[[ STUDY MATERIAL open ]]

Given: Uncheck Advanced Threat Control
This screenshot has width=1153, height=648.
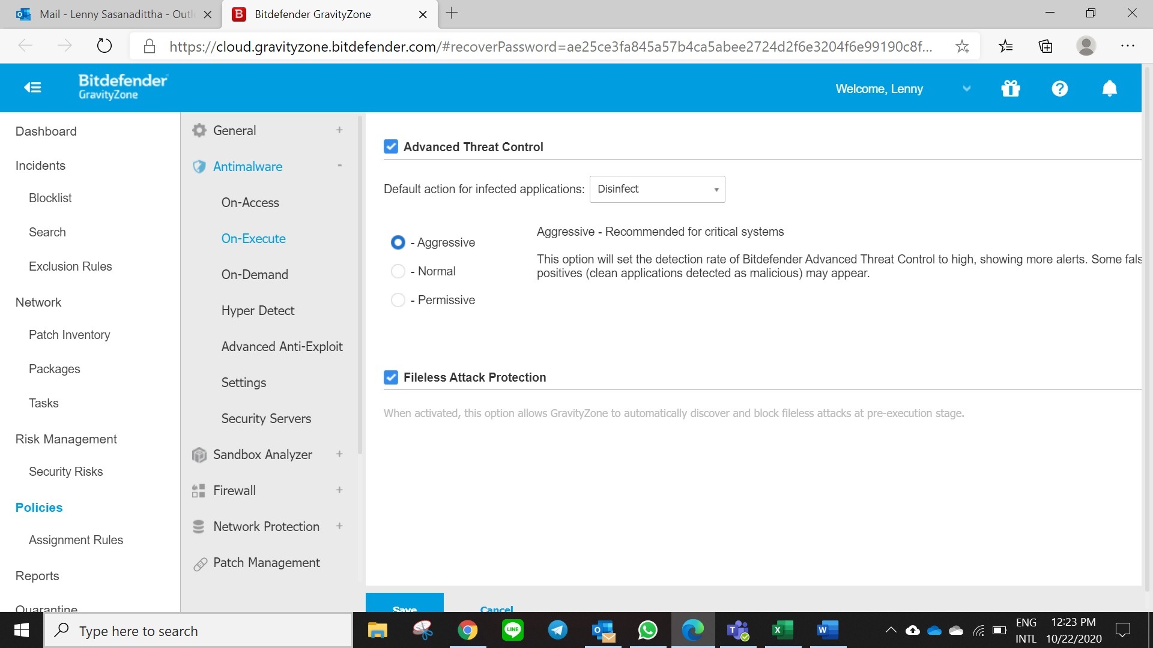Looking at the screenshot, I should tap(391, 146).
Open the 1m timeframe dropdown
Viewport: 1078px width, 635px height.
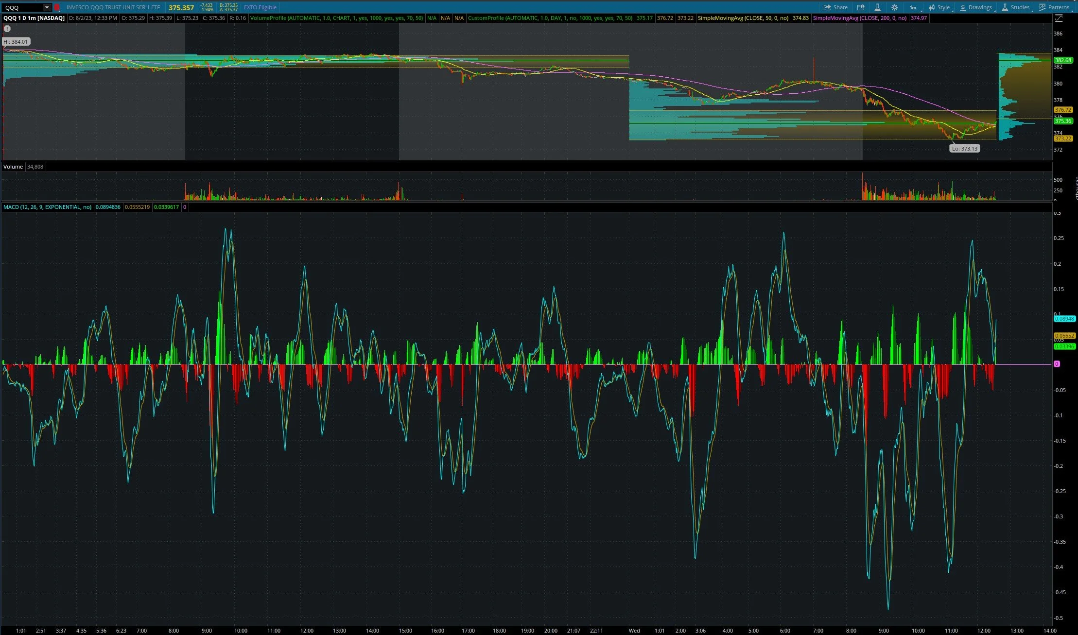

[[ STUDY MATERIAL closed ]]

Leaving out only the pictures, return the material above unchanged.

▶ _EXERCISE SOLUTION_
Given: Uncheck Advanced Threat Control
This screenshot has width=1153, height=648.
Looking at the screenshot, I should tap(391, 146).
Open the 1m timeframe dropdown
Viewport: 1078px width, 635px height.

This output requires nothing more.